I emailed the following question to the person in charge of ADRCs at the National Institutes of Health: “Can my friend simply go to an ADRC for a complete evaluation, or must he first undergo imaging and blood work and other tests by his internist or neurologist.  So far he is acing the MMSE given to him by his internist but yet he recognizes he is still having cognitive problems.  Can he just get a consult at his local ADRC?  Following is the response I received:

Thank you for contacting the federal government’s National Institute on Aging (NIA), part of the National Institutes of Health (NIH) at the U.S. Department of Health and Human Services.
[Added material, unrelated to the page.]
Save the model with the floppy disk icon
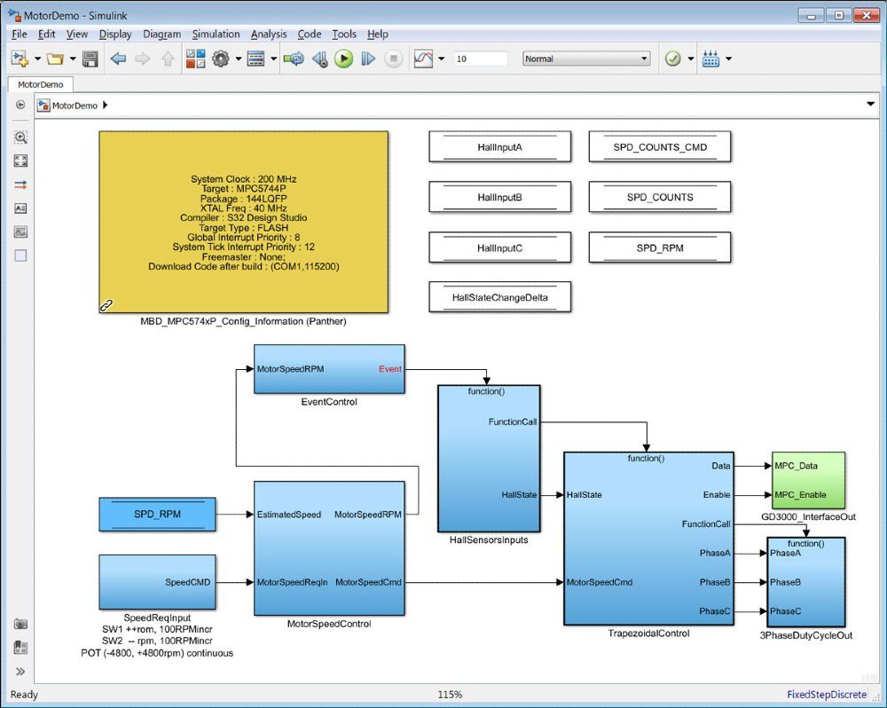 (90, 59)
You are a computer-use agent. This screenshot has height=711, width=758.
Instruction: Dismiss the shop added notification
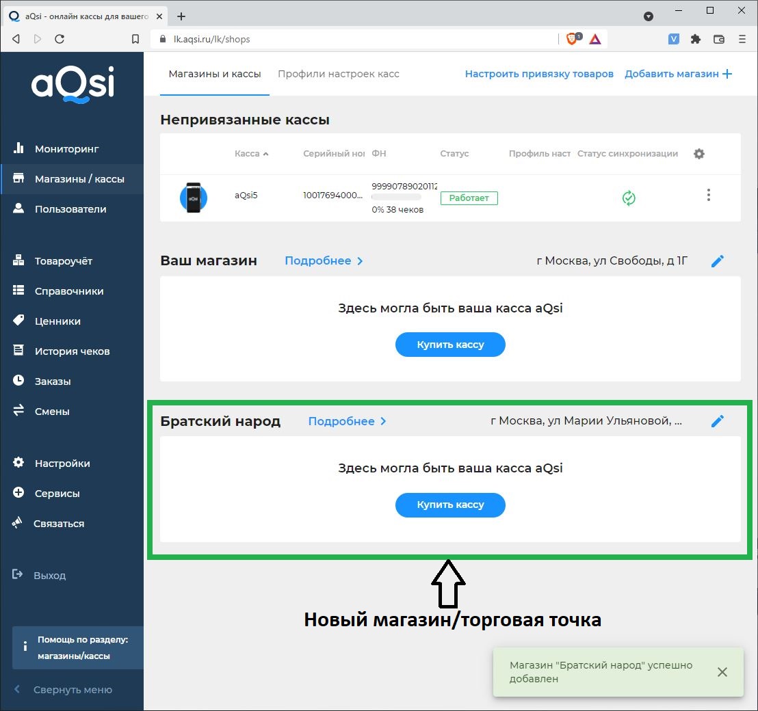pyautogui.click(x=722, y=672)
NIA was established to improve the health and well-being of older adults through research. The institute conducts and supports basic, clinical, and social and behavioral research on aging and the special problems and needs of older adults and is the lead federal agency for Alzheimer’s disease and related dementias research.   We appreciate your interest in the services provided by the Alzheimer’s Disease Research Centers.  While NIA provides funding to these Centers, we are not involved in their daily operations. Therefore, you will need to contact each Center you are interested in to inquire about their protocols for diagnosis and testing.”

That response is very unfortunate.  An ADRC has precisely those experts who should be available to meet with people who have the earliest AD concerns.  Months of delay before seeing such experts will undoubtedly lead to increased mental anguish.  In addition, the need to undergo additional expensive testing is a critical issue if one does not have outstanding health insurance.  Conducting initial AD diagnoses are too important … they should be included in all ADRC mission statements and protocols for diagnosis and testing.

One more thing.  If you do go to a doctor who administers the MMSE and makes a decision solely based upon those test results, please go to another doctor … asap!  There are many evaluative instruments better than the MMSE to help in diagnosing MCI or AD.  No doctor should still be using the MMSE, a test created in 1975, as a sole test to diagnose probable AD.  A score of 24 or less on the MMSE is considered indicative of possible cognitive impairment.  As I noted, my wife continually got a score of 30 in her earliest years of undiagnosed AD.  But even two years after being diagnosed with AD at the ADRC, my wife was still scoring 25 or higher on the MMSE!  Enough said.